They bestowed a passion for politics, a love for nature and a deep interest in science, she said in a biopic released last year that was directed by her son.

"I grew up with that duality - a belief that politics can transform the world alongside an academic and scientific mindset," reflected Sheinbaum.

Looking back, it seems only natural that she would go on to be a student protester, a climate scientist and a politician.

Sheinbaum's values aligned with Lopez Obrador's policies which she has pledged to continue.

She wants to assume his mantle as a defender of the state, cement public control of natural resources, as well as strengthen his welfare programs and flagship infrastructure projects. In a slight departure, she has called for a greater emphasis on renewable energy usage.


The second of three children, Sheinbaum hails from a Jewish family, including her mother's parents who migrated to Mexico from Bulgaria as they fled Nazi aggression in the 1930s.

Growing up in Mexico City, Sheinbaum learned to play the guitar and studied ballet, details that her critics have used to paint her as elitist and out of touch with ordinary Mexicans.

Her activism started early.

At 15, she volunteered to help groups of mothers searching for their missing children, a long-standing plight in a country with a history of raging gangland violence.

Around that time she met leading human rights activist and leftist politician Rosario Ibarra, who would later be the first woman to run for president in 1982. Sheinbaum later would go to say that her ruling left-wing MORENA party had taken on Ibarra's struggles.

Sheinbaum became an active participant in student movements during the 1980s, joining protests against state intervention in education policies.

In 1995, she earned her doctorate in energy engineering from the National Autonomous University of Mexico. As she prepared her doctoral thesis, she spent time at the University of California at Berkeley in the United States, where she polished her fluent English.

Sheinbaum pursued a teaching and academic career in the years that followed, including a stint on the U.N.'s Intergovernmental Panel on Climate Change (IPCC), which would later share a Nobel Peace Prize with former U.S. Vice President Al Gore.

Her political career kicked off in 2000, when Lopez Obrador, then-Mexico City's newly elected mayor, tapped her to be his environment chief.
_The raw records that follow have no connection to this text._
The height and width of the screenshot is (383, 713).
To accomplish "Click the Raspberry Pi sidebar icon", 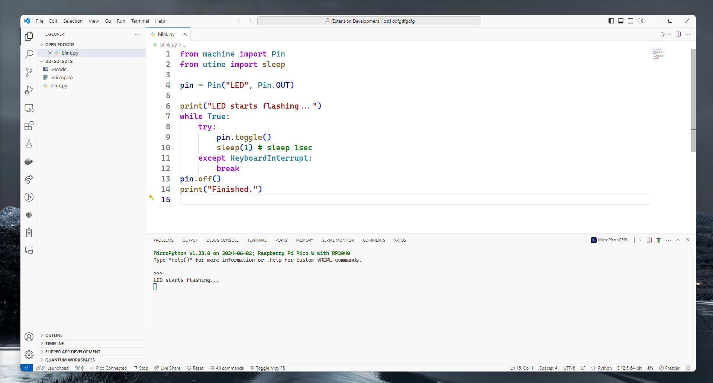I will coord(29,215).
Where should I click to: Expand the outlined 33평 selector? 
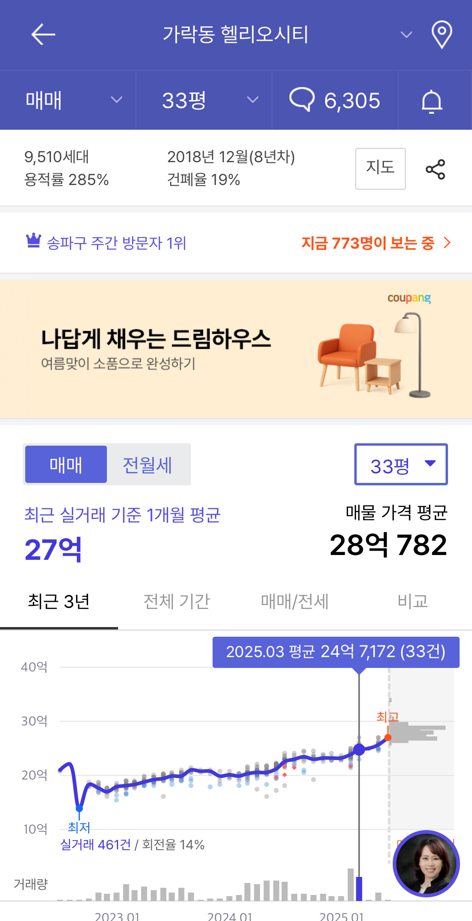(401, 465)
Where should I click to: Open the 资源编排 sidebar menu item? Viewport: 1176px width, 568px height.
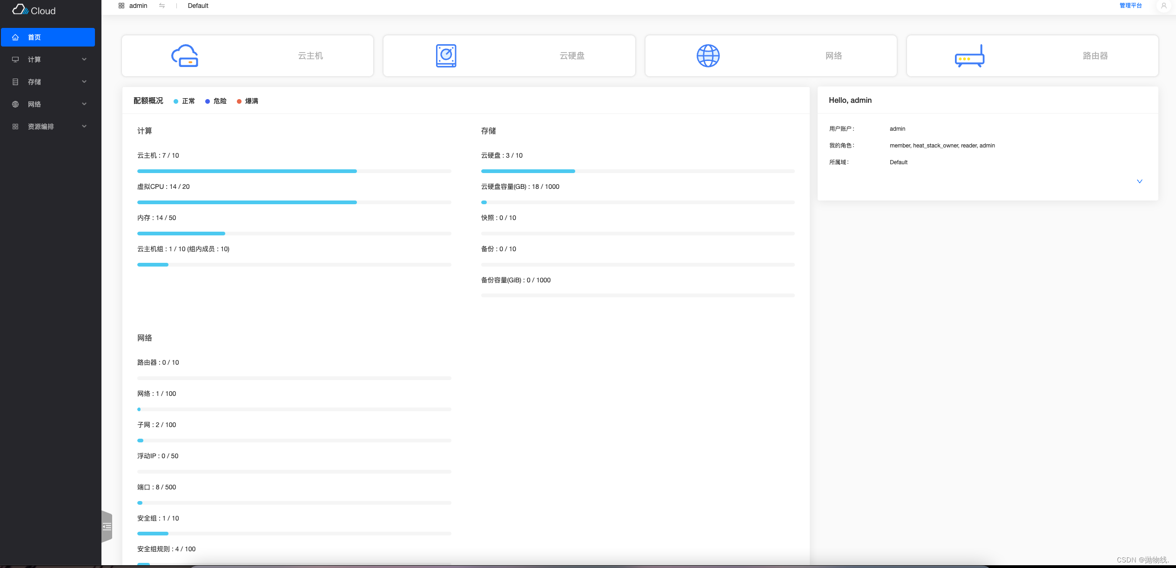[x=48, y=126]
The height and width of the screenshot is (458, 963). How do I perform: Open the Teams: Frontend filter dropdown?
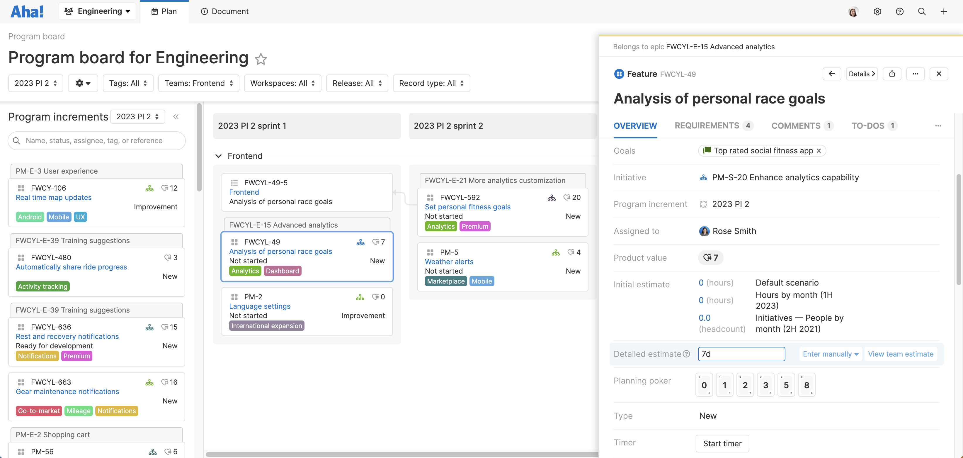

He had only recently met her, but was clear he wanted a scientist with progressive values to help deal with the megacity's acute pollution and transportation snarls.

She left City Hall to take on the role of chief spokesperson for Lopez Obrador's first campaign for president in 2006 which he narrowly lost.

In 2015, she was elected to run Mexico City's largest borough, Tlalpan.

In that post, she faced allegations of poor management after a 2017 earthquake caused the collapse of an elementary school, killing 19 children. The school had only recently been expanded with an extra floor.

But that did not stop her from notching up a historic election victory as the capital's first woman mayor in 2018, the same year that Lopez Obrador's third run for the presidency proved successful in a landslide win.

During her tenure, she won plaudits for improving security with the capital's murder rate falling 50%.

But she was also criticized for a 2021 subway accident that left 26 dead, an incident that was later blamed in part on insufficient safety inspections and deferred maintenance on her watch. Sheinbaum denied maintenance was to blame.